The keyword extraction technique described herein extracts keywords from Uniform Resource Locators (URLs) in web logs. The technique leverages the content and the structure of URLs to extract relevant keywords. First, a URL is divided into multiple components based on its structure. A set of keywords are extracted from each component of the URL independently with the help of a controlled vocabulary. Then a second set of keywords are generated by forming combinations of terms from different segments of the URL. Only those combinations which are present in the controlled vocabulary are retained as keywords. Finally, the keywords are scored with a function which took into account of a wide set of features.

Description

KEYWORD EXTRACTION FROM UNIFORM RESOURCE LOCATORS (URLS)
BACKGROUND
[0001] In computing, a Uniform Resource Locator (URL) is a Uniform Resource Identifier (URI) that specifies where an identified resource is available and provides a mechanism for retrieving it. For example, a URL can be a unique identity given to a web page by the creator of a website hosting the web page. URLs are defined in a standard format which typically specifies a scheme or protocol, a domain name or Internet Protocol (IP) address, a path of the resource to be fetched or the program to be run, a query string and an optional fragment identifier. Increasingly, URLs contain condensed text that is highly relevant to the topic of the web pages they correspond to. They can be seen as a valuable source of information about the topic of a web page in many applications.

MATERIAL PROVIDED:

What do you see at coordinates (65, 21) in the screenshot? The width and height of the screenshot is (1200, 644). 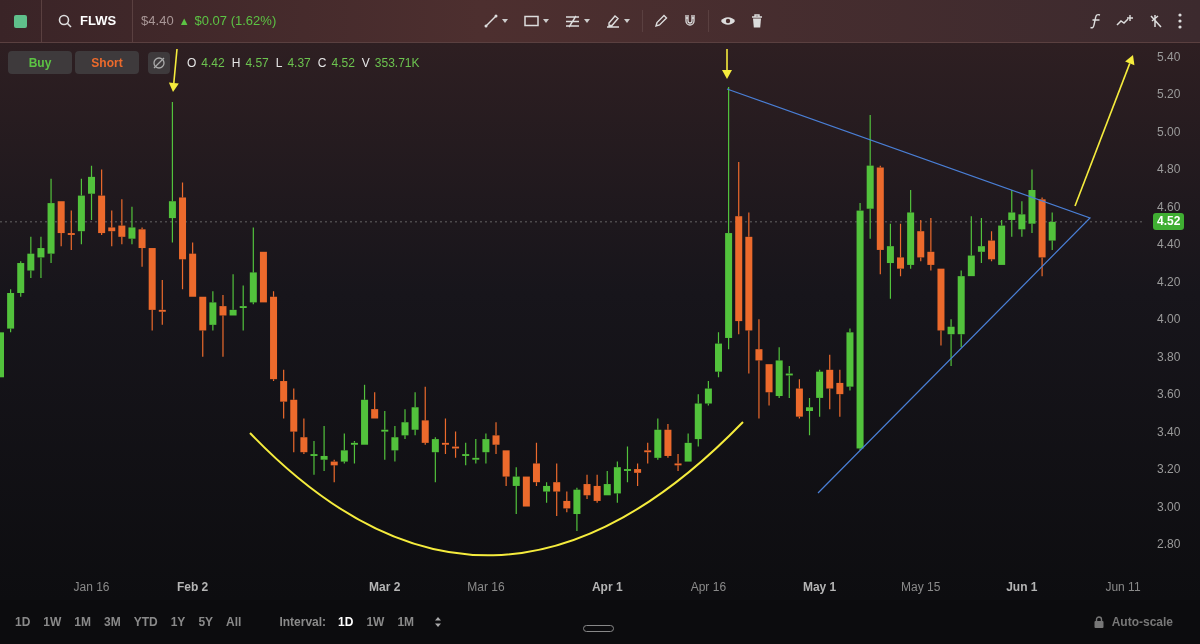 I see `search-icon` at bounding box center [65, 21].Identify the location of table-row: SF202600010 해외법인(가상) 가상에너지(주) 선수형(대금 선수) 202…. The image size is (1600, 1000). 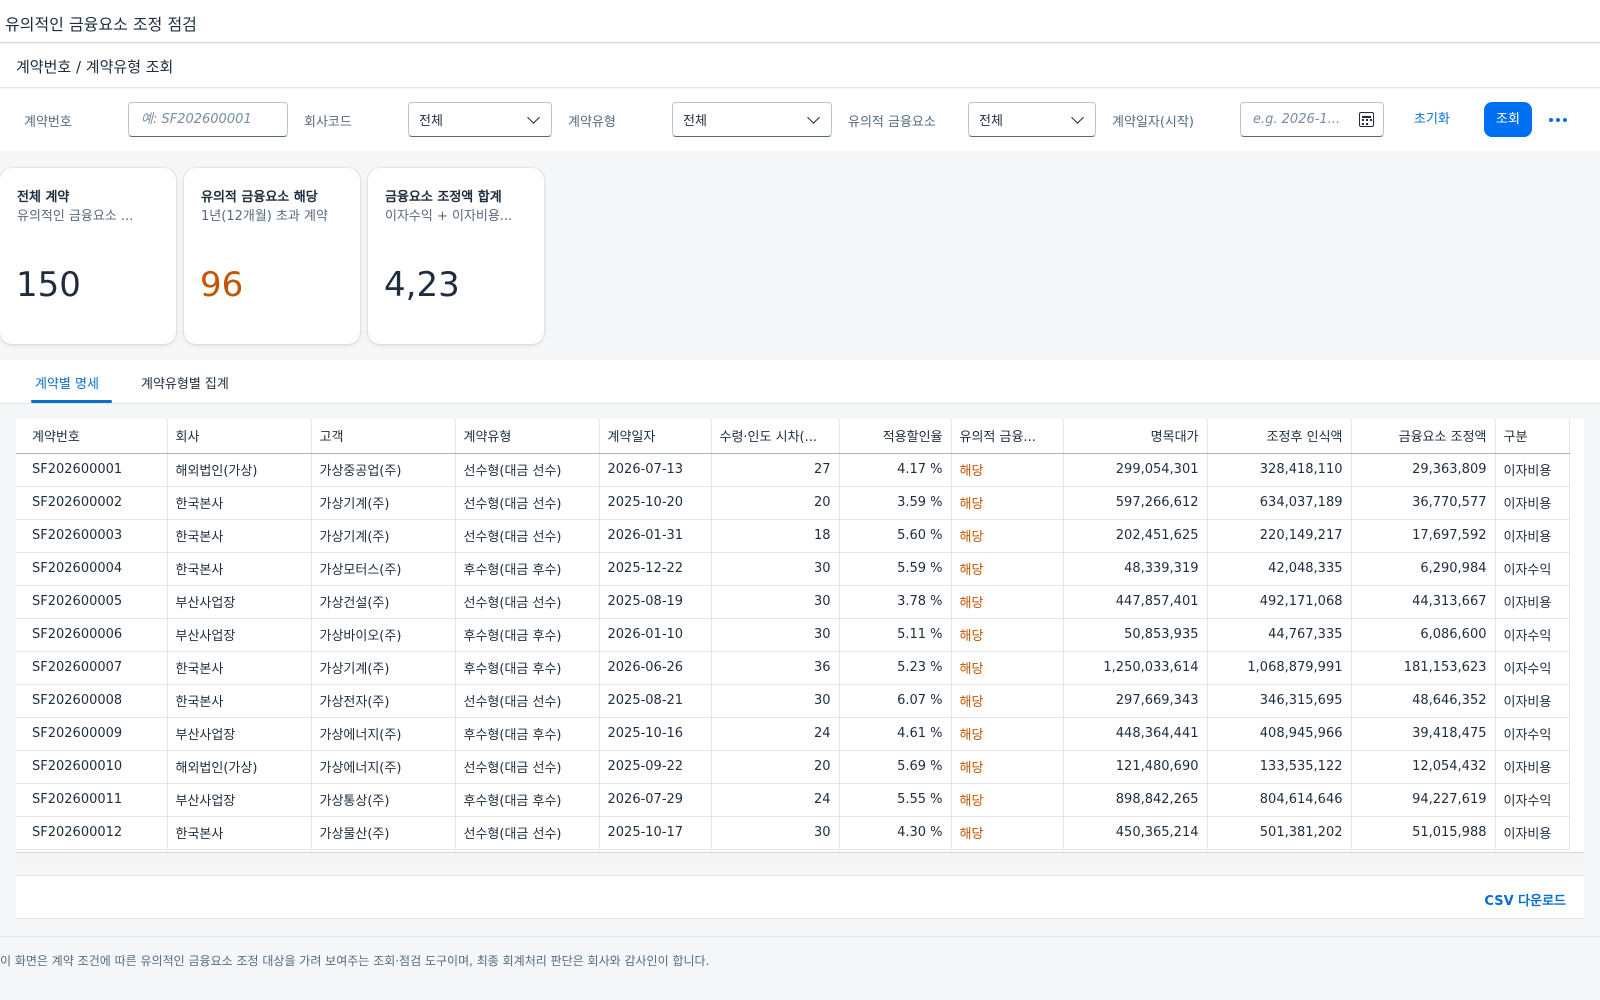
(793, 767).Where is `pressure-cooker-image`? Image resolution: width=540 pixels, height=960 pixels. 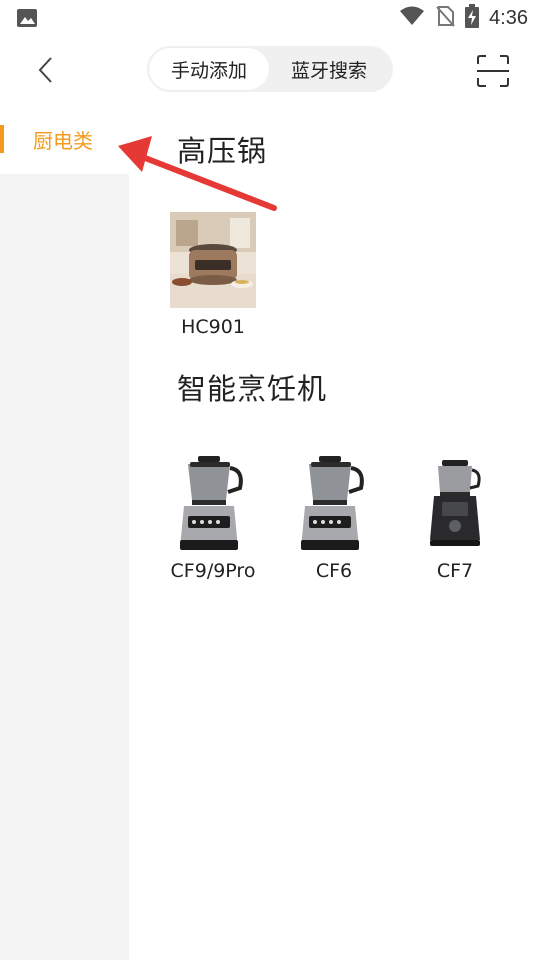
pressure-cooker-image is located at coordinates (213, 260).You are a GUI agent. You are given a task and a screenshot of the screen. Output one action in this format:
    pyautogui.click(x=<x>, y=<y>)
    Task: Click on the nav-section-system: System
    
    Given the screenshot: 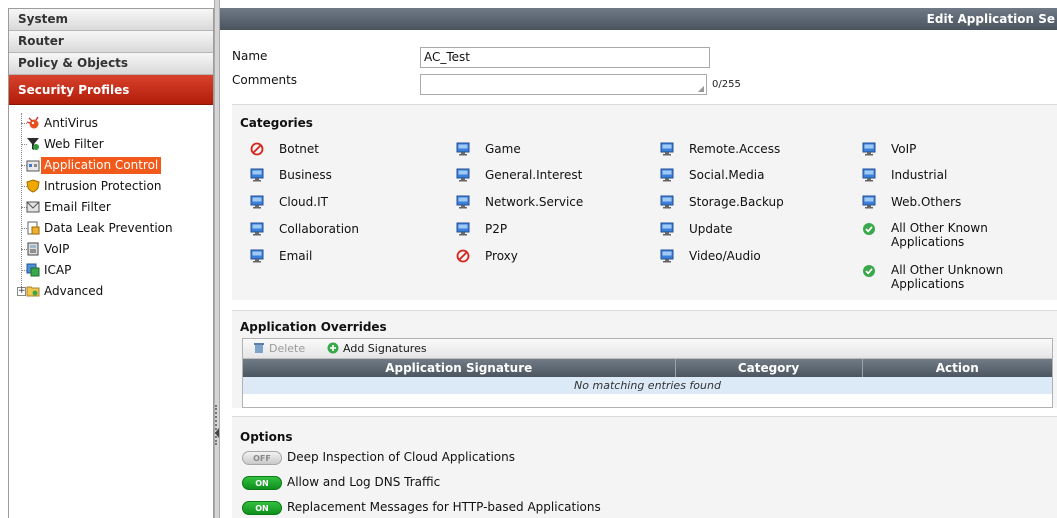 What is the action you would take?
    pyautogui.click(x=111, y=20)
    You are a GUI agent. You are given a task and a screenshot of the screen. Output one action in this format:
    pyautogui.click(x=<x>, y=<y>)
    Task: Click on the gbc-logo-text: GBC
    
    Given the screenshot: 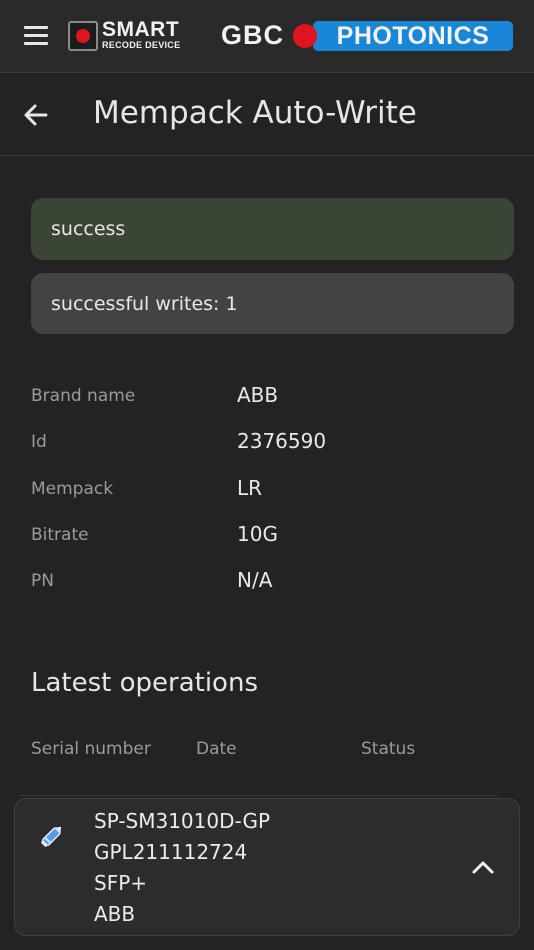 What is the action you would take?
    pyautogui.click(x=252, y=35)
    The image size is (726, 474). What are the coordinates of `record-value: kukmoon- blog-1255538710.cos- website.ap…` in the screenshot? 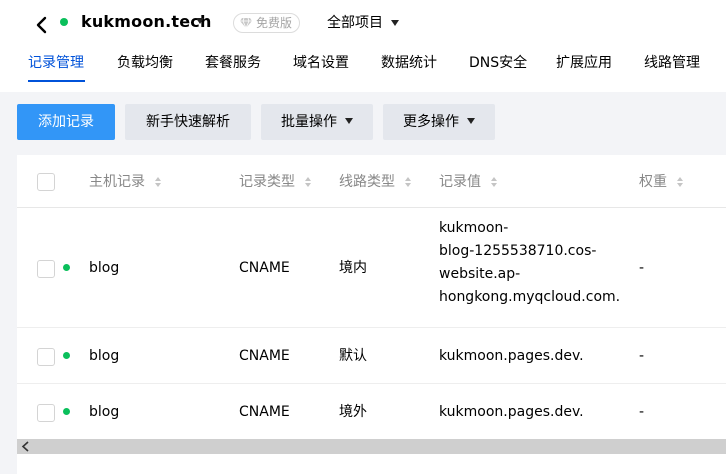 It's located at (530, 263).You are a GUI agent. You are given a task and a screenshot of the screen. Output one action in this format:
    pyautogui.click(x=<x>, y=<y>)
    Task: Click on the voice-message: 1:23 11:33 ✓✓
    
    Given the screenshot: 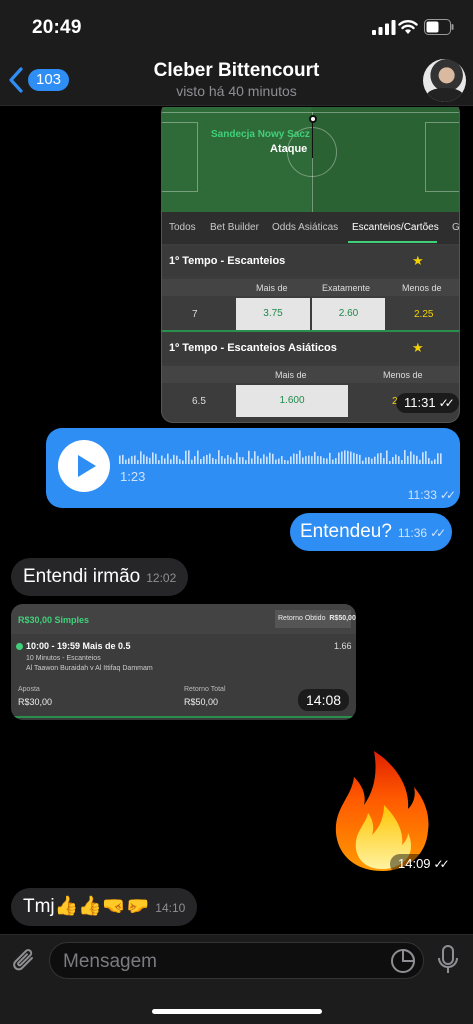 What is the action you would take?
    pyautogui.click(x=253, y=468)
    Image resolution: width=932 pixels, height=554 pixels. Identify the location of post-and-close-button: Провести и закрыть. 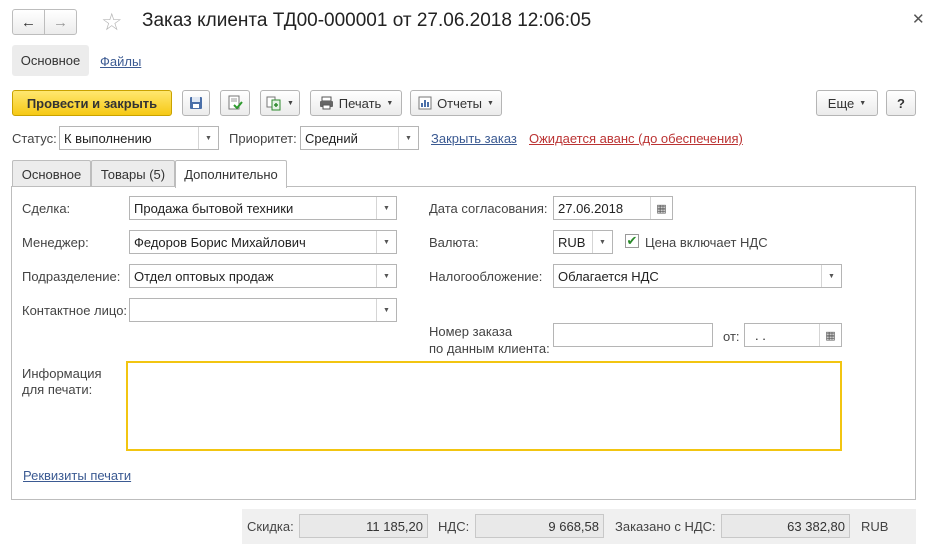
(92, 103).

EXERCISE 1: Repeat the passage of the URL keyword extraction text between "The keyword extraction" and "set of features.", inclusive, word for word.
EXERCISE 2: Carry on the text about extracting keywords from URLs, picking up after its final sentence.

FINAL ANSWER 1:
The keyword extraction technique described herein extracts keywords from Uniform Resource Locators (URLs) in web logs. The technique leverages the content and the structure of URLs to extract relevant keywords. First, a URL is divided into multiple components based on its structure. A set of keywords are extracted from each component of the URL independently with the help of a controlled vocabulary. Then a second set of keywords are generated by forming combinations of terms from different segments of the URL. Only those combinations which are present in the controlled vocabulary are retained as keywords. Finally, the keywords are scored with a function which took into account of a wide set of features.

FINAL ANSWER 2:
SUMMARY
[0002] This Summary is provided to introduce a selection of concepts in a simplified form that are further described below in the Detailed Description. This Summary is not intended to identify key features or essential features of the claimed subject matter, nor is it intended to be used to limit the scope of the claimed subject matter.
[0003] The keyword extraction technique described herein extracts keywords from URLs in web logs (e.g., server logs that contain a series of URL entries requested by a user, typically in reverse chronological order). The technique leverages the content and the structure of URLs to extract relevant keywords. In one embodiment, a URL is first divided into multiple components based on its structure. A set of keywords is extracted from each component of the URL independently with the help of a controlled vocabulary. A second set of keywords is generated by forming combinations of terms from different segments of the URL. Only those combinations which are present in the controlled vocabulary are retained as keywords. Finally, the keywords are scored with a function which take into account of a wide set of features.
DESCRIPTION OF THE DRAWINGS
[0004] The specific features, aspects, and advantages of the disclosure will become better understood with regard to the following description, appended claims, and accompanying drawings where: [0005] FIG. 1 depicts a flow diagram of an exemplary process of the keyword extraction technique described herein.
[0006] FIG. 2 depicts a flow diagram of another exemplary process of the keyword extraction technique described herein.
[0007] FIG. 3 is an exemplary architecture for practicing one exemplary embodiment of the keyword extraction technique described herein.
[0008] FIG. 4 is a schematic of an exemplary computing environment which can be used to practice the keyword extraction technique.
DETAILED DESCRIPTION
[0009] In the following description of the keyword extraction technique, reference is made to the accompanying drawings, which form a part thereof, and which show by way of illustration examples by which the keyword extraction technique described herein may be practiced. It is to be understood that other embodiments may be utilized and structural changes may be made without departing from the scope of the claimed subject matter.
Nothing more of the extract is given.